_What the task requires:_ Exactly the lines from the one that holds "Select the Network" to the end of the data below: retype these and nothing else.

Records from a data collection

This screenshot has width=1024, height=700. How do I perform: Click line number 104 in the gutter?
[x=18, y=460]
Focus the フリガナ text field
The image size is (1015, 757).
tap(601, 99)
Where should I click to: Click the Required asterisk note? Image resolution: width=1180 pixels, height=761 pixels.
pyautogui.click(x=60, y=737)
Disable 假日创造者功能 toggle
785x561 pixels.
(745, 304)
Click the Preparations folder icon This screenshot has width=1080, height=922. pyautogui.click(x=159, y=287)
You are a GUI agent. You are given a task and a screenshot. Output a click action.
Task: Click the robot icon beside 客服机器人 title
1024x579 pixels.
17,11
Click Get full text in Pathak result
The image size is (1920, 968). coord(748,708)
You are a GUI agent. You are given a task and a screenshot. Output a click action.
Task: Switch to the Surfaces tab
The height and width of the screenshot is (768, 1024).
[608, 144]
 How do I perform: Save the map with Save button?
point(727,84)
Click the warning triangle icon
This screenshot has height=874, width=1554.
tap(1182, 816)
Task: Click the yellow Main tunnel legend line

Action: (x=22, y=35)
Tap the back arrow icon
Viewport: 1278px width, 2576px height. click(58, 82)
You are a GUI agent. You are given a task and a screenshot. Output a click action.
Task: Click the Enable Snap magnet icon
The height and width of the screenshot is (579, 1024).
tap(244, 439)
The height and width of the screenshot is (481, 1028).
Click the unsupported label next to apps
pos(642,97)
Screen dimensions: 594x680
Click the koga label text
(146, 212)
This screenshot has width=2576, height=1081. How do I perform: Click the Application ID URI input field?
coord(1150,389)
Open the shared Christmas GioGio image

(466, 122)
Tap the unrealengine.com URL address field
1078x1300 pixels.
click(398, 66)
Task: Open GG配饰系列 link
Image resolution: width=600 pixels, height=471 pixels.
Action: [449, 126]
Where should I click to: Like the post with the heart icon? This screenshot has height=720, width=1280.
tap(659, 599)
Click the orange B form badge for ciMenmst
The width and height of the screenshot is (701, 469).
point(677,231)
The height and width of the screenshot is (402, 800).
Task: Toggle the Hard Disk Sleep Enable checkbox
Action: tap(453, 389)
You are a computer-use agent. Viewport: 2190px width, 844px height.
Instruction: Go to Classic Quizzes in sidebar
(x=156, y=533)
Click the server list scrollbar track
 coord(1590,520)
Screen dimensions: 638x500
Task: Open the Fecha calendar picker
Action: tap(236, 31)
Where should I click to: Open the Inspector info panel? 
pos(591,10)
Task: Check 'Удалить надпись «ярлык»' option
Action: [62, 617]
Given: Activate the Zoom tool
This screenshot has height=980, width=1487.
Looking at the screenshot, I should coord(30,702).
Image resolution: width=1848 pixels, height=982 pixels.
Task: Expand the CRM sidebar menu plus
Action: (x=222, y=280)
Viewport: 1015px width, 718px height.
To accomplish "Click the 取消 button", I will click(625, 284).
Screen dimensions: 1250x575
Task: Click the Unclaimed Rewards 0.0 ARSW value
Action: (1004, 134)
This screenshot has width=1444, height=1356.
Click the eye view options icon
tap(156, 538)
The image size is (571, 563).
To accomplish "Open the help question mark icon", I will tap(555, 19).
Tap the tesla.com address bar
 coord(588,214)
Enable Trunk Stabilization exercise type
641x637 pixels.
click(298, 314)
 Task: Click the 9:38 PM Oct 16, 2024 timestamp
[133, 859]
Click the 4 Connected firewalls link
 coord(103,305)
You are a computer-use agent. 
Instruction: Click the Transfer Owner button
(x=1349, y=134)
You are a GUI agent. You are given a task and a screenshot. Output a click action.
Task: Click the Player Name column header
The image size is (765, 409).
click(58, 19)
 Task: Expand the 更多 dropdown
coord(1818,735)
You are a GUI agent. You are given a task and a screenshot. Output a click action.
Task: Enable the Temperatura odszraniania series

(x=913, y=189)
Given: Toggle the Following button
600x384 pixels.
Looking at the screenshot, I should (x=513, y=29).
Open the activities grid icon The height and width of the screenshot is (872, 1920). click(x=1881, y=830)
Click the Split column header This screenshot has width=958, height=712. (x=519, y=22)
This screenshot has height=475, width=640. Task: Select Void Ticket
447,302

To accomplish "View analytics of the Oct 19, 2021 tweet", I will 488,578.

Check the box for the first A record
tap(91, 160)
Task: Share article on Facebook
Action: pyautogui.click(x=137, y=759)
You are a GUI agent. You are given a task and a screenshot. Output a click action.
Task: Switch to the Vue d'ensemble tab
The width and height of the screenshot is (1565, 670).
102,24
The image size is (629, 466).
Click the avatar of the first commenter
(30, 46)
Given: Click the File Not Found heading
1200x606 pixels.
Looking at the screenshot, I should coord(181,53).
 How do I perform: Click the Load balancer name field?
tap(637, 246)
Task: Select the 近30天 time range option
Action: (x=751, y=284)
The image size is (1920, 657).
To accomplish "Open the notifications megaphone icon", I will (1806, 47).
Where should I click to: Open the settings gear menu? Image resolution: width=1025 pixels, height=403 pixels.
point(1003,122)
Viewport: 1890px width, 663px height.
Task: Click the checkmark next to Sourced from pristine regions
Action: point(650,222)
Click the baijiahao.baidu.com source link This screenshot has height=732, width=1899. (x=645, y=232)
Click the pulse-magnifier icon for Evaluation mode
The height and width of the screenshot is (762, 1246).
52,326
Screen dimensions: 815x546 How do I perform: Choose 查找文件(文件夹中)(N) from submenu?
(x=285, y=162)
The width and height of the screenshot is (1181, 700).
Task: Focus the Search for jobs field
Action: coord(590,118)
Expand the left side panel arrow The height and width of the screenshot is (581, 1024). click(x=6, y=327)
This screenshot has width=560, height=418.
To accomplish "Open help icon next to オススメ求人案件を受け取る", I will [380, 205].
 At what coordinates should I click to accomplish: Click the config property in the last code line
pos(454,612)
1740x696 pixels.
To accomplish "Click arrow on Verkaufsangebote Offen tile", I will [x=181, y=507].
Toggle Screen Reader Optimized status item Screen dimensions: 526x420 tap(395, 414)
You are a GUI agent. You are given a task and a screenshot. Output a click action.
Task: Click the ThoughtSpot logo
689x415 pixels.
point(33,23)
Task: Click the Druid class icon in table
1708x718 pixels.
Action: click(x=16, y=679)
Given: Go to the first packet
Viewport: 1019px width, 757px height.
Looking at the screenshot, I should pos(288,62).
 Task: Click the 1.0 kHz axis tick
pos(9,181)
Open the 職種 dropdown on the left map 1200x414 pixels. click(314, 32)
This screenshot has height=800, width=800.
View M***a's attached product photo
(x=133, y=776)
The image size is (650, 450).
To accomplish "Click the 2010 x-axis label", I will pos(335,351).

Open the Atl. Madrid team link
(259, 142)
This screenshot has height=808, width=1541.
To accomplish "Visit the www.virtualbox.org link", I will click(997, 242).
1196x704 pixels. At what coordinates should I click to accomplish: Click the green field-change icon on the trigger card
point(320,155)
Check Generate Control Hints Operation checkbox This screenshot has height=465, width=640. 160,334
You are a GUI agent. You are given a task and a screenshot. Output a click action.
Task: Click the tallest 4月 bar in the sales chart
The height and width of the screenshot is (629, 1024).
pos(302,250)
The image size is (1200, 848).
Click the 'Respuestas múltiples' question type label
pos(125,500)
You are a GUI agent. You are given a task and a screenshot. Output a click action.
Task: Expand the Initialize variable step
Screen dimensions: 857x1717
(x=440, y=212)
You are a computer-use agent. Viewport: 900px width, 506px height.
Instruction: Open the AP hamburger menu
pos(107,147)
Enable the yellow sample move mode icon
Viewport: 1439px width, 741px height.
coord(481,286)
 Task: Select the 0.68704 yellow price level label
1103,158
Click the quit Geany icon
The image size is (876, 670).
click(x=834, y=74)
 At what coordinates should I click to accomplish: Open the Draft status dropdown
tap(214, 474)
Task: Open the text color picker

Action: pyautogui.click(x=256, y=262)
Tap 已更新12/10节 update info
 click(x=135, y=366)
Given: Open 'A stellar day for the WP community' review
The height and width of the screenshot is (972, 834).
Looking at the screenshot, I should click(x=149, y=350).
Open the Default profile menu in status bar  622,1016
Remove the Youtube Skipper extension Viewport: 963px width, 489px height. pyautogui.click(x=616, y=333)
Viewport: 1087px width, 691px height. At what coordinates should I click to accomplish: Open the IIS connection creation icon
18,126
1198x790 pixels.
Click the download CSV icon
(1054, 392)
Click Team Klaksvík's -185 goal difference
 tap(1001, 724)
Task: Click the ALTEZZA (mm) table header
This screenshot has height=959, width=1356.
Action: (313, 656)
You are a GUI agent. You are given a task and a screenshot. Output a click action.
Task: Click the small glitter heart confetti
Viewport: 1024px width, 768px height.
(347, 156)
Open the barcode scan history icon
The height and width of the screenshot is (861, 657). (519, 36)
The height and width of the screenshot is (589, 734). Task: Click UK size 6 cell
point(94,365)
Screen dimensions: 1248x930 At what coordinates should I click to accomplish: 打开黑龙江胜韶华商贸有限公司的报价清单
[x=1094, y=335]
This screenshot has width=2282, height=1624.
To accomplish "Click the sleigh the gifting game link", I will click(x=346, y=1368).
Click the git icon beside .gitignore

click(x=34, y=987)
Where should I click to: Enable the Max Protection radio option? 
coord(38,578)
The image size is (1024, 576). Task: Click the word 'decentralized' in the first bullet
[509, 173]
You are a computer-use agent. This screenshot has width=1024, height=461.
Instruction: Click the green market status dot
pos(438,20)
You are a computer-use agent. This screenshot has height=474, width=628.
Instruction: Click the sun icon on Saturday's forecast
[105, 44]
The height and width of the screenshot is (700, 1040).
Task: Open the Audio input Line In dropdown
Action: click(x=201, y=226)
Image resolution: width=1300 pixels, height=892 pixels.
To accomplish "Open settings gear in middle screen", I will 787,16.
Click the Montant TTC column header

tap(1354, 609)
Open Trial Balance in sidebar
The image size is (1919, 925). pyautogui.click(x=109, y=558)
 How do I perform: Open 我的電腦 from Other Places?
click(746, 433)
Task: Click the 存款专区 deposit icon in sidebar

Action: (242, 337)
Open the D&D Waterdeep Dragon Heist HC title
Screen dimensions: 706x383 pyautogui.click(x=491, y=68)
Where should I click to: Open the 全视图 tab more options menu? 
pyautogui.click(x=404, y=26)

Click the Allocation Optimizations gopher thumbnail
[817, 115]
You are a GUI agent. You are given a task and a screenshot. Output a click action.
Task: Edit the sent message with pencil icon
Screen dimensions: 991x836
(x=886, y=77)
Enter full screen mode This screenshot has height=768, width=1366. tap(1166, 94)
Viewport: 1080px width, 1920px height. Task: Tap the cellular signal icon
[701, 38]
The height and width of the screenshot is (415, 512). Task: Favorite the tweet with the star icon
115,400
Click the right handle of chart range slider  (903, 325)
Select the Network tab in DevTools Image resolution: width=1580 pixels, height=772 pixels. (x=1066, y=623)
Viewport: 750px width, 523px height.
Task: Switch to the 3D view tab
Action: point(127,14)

_Answer for this exercise:_
Select the Network tab in DevTools Image resolution: width=1580 pixels, height=772 pixels. (x=1066, y=623)
Viewport: 750px width, 523px height.
Task: Switch to the 3D view tab
Action: point(127,14)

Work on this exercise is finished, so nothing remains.